Évolution du marché : Boissons spiritueuses alcool éthylique (CN 2208) — 2015–2025
Introduction
Le code douanier 2208 couvre l'ensemble des boissons spiritueuses échangées par l'Union européenne avec le reste du monde : whiskies, rhums, vodkas, gins, liqueurs, eaux-de-vie de vin ou de marc, ainsi qu'une catégorie résiduelle d'alcools éthyliques et eaux-de-vie diverses (Aperçu général du produit CN 2208). Sur la période 2015–2025, le commerce extra-UE de ce secteur a connu une expansion remarquable, tant en volume qu'en valeur, tout en traversant des chocs exogènes majeurs (pandémie de Covid-19, sanctions contre la Russie, tensions géopolitiques diverses). Ce rapport propose une lecture structurée des dynamiques observables, en s'appuyant exclusivement sur les données publiées.
Une croissance vigoureuse du commerce extra-UE, tirée par les exportations
Les exportations progressent plus vite que les importations en valeur
Le commerce extra-UE de spiritueuses (CN 2208) a connu une trajectoire haussière soutenue sur la décennie. En valeur, les exportations de l'UE sont passées de 6,37 milliards d'euros en 2015 à 8,31 milliards d'euros en 2025, soit une progression de +30,5 %. Les importations ont progressé à un rythme comparable, passant de 3,17 milliards d'euros à 4,32 milliards d'euros (+36,2 %).
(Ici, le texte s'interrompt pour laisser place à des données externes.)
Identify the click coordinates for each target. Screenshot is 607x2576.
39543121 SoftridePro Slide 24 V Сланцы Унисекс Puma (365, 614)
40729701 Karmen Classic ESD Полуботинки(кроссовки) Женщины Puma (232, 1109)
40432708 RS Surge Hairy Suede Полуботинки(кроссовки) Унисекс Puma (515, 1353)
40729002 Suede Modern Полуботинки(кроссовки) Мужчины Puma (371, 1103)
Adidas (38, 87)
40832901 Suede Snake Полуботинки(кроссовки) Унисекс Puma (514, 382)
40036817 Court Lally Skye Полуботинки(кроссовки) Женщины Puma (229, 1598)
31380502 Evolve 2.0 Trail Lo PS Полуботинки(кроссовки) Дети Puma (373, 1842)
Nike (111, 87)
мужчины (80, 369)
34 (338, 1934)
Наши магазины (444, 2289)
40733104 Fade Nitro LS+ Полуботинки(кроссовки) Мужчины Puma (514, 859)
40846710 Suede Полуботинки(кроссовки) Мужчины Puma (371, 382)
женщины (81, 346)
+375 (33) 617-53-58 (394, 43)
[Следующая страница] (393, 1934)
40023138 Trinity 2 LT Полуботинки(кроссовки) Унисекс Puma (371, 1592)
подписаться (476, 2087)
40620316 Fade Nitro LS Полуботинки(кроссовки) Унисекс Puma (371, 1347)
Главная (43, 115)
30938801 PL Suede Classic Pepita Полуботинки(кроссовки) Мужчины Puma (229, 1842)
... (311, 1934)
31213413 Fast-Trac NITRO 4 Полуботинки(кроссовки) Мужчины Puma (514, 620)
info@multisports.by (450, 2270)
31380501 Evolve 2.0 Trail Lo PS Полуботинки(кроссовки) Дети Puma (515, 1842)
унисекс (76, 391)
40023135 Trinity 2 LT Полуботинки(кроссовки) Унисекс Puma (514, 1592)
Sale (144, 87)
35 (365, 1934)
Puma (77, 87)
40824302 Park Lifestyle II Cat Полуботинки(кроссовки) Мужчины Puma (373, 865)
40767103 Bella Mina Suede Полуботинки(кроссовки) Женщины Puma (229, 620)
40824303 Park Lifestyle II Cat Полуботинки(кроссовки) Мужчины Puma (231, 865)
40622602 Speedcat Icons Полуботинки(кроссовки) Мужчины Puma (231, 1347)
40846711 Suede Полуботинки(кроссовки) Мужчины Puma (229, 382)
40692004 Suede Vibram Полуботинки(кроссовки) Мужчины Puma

Le solde commercial est resté structurellement excédentaire, s'établissant à 4,00 milliards d'euros en 2025, en hausse de +24,9 % par rapport à 2015 (Aperçu du commerce extra-UE).
| Indicateur | 2015 | 2025 | Variation |
|---|---|---|---|
| Exportations (valeur, Mds EUR) | 6,37 | 8,31 | +30,5 % |
| Importations (valeur, Mds EUR) | 3,17 | 4,32 | +36,2 % |
| Solde commercial (Mds EUR) | 3,20 | 4,00 | +24,9 % |
Les volumes exportés progressent plus vite que les prix : une dynamique de quantité
Un fait marquant de la période réside dans l'écart entre la progression des volumes et celle des prix à l'exportation. Les quantités exportées ont augmenté de +47,5 % (de 927 365 tonnes à 1 368 164 tonnes), tandis que le prix moyen à l'exportation a reculé de −11,5 %, passant de 6 868 EUR/t à 6 077 EUR/t. En volume d'alcool pur, la progression des exportations est de +31,5 % (de 361,8 à 475,9 millions de litres d'alcool pur). Ce phénomène suggère une montée en gamme partielle par les volumes (accroissement des quantités), mais aussi une pression concurrentielle sur les prix ou un changement de mix-produit vers des catégories à prix unitaire plus faible.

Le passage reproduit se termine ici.